Given the aligned score position for each audio frame, we know what instrument is playing what pitch in this frame from the score. This is important information for separating harmonic sources. However, the pitches provided by the score are integer MIDI pitch numbers. MIDI pitch numbers indicate keys on the piano keyboard. Typically, MIDI 69 indicates the A above Middle C. Assuming A440-based equal temperament allows translation from MIDI pitch to frequency in Hz. The resulting frequencies are rarely equal to the real pitches played in an audio performance. In order to extract the harmonics of each source in the audio mixture, we need to refine them to get accurate estimates of pitches played in the audio.

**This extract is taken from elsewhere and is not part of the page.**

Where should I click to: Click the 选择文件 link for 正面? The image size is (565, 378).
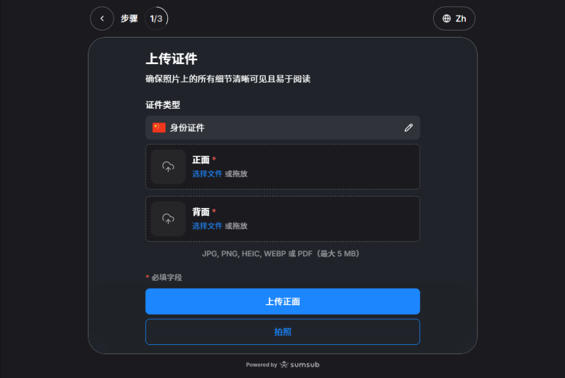click(207, 174)
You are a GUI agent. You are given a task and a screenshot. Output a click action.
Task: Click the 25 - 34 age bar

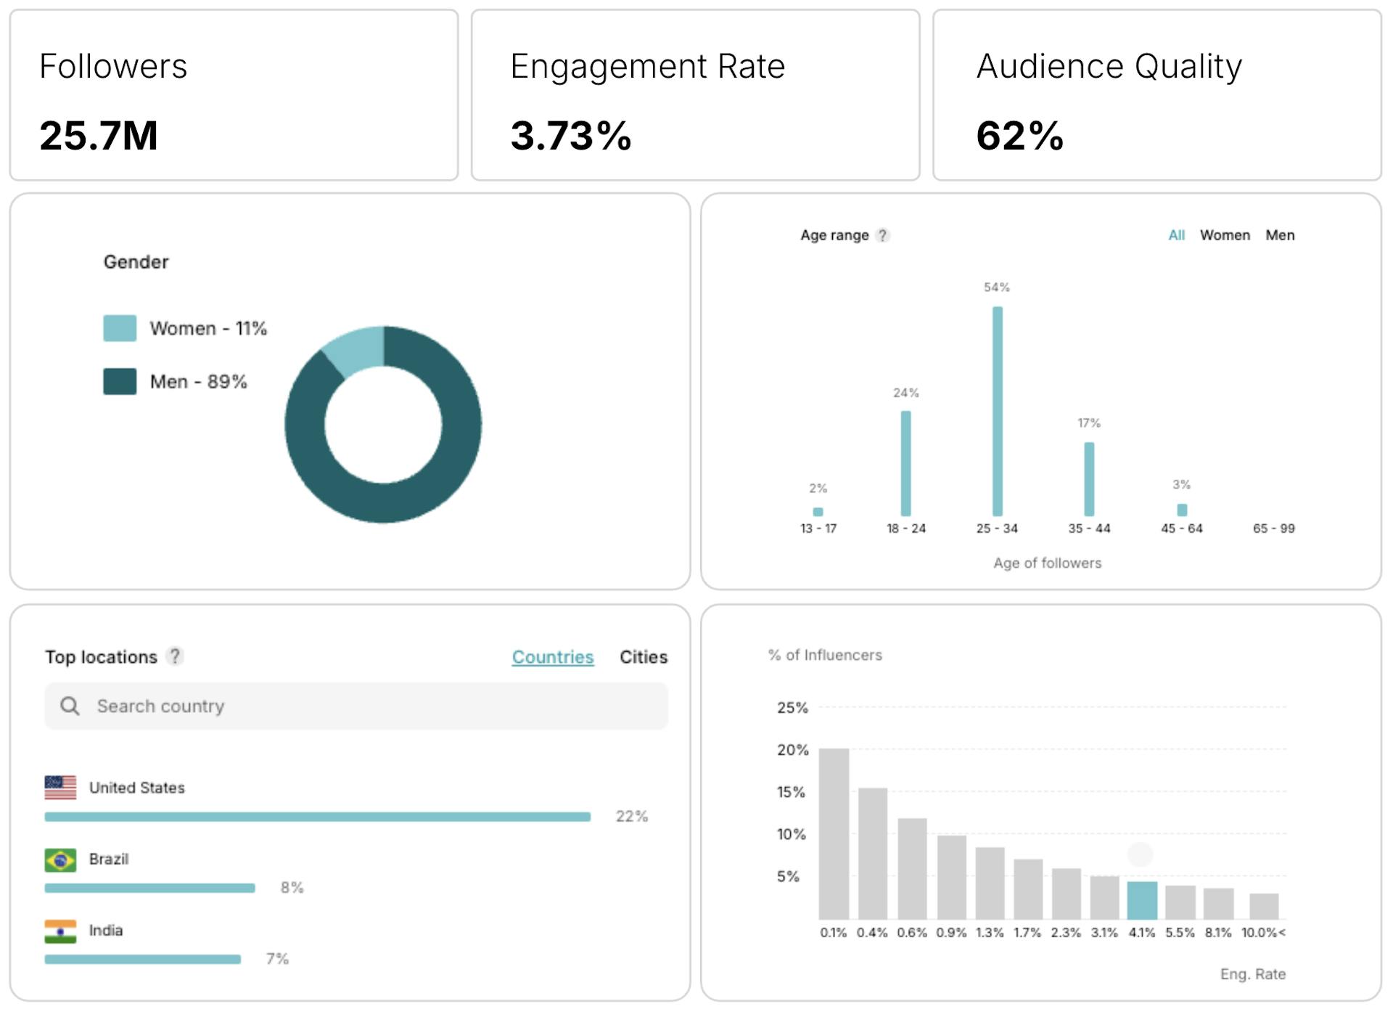click(x=998, y=411)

We refine the pitches using the multipitch estimation algorithm as described in Sect. 15.2.1, but restricting the search space within a semitone of the score-notated pitches. We also assume polyphony is given by the score.

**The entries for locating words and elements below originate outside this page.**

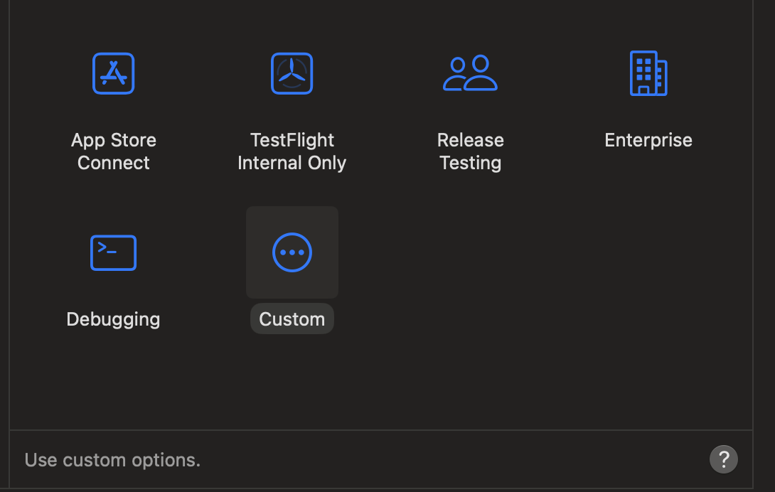Image resolution: width=775 pixels, height=492 pixels.
Task: Click the word 'Testing' in the label
Action: (x=470, y=163)
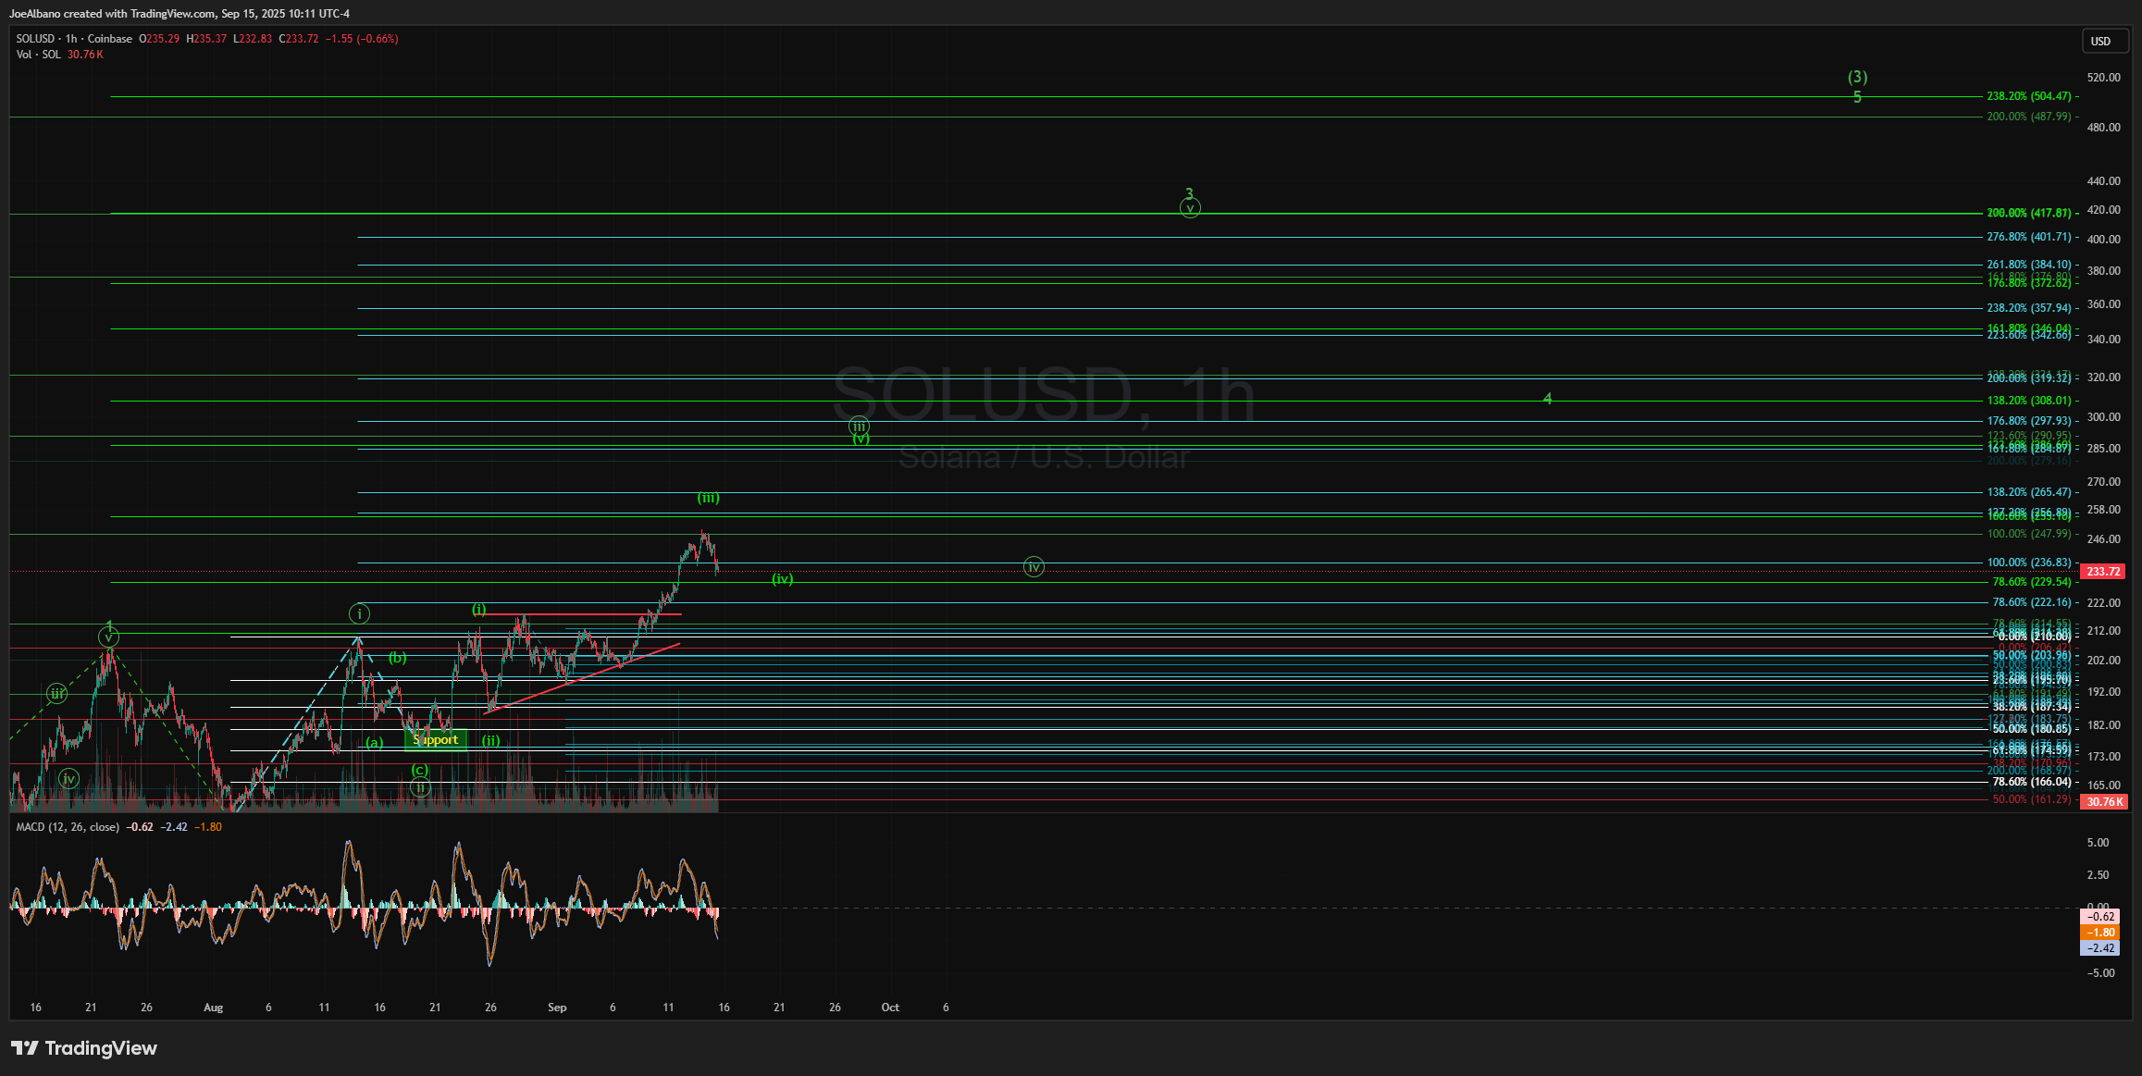Click the Sep label on the time axis
This screenshot has width=2142, height=1076.
tap(557, 1008)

Given the refined pitches in each audio frame, we use the same method as described in Sect. 15.2.3 to construct a harmonic mask for each pitch to separate the magnitude spectrum. Finally, we apply the inverse Fourier transform with the phase spectrum of the mixture signal and the overlap-add technique to reconstruct the separated source signals.

4 Conclusions

In this chapter we have outlined how to perform audio source separation on music using the cues of repeating musical structure and pitch content. We then showed how one can augment the pitch-based separation algorithm by leveraging the information in a musical score, where available. Moving forward, we envision a combination of the score-informed pitch-based separation with separation based on rhythmic structure. Combining these should allow separation of musical instruments from an audio mixture in a large variety of contexts that are currently intractable.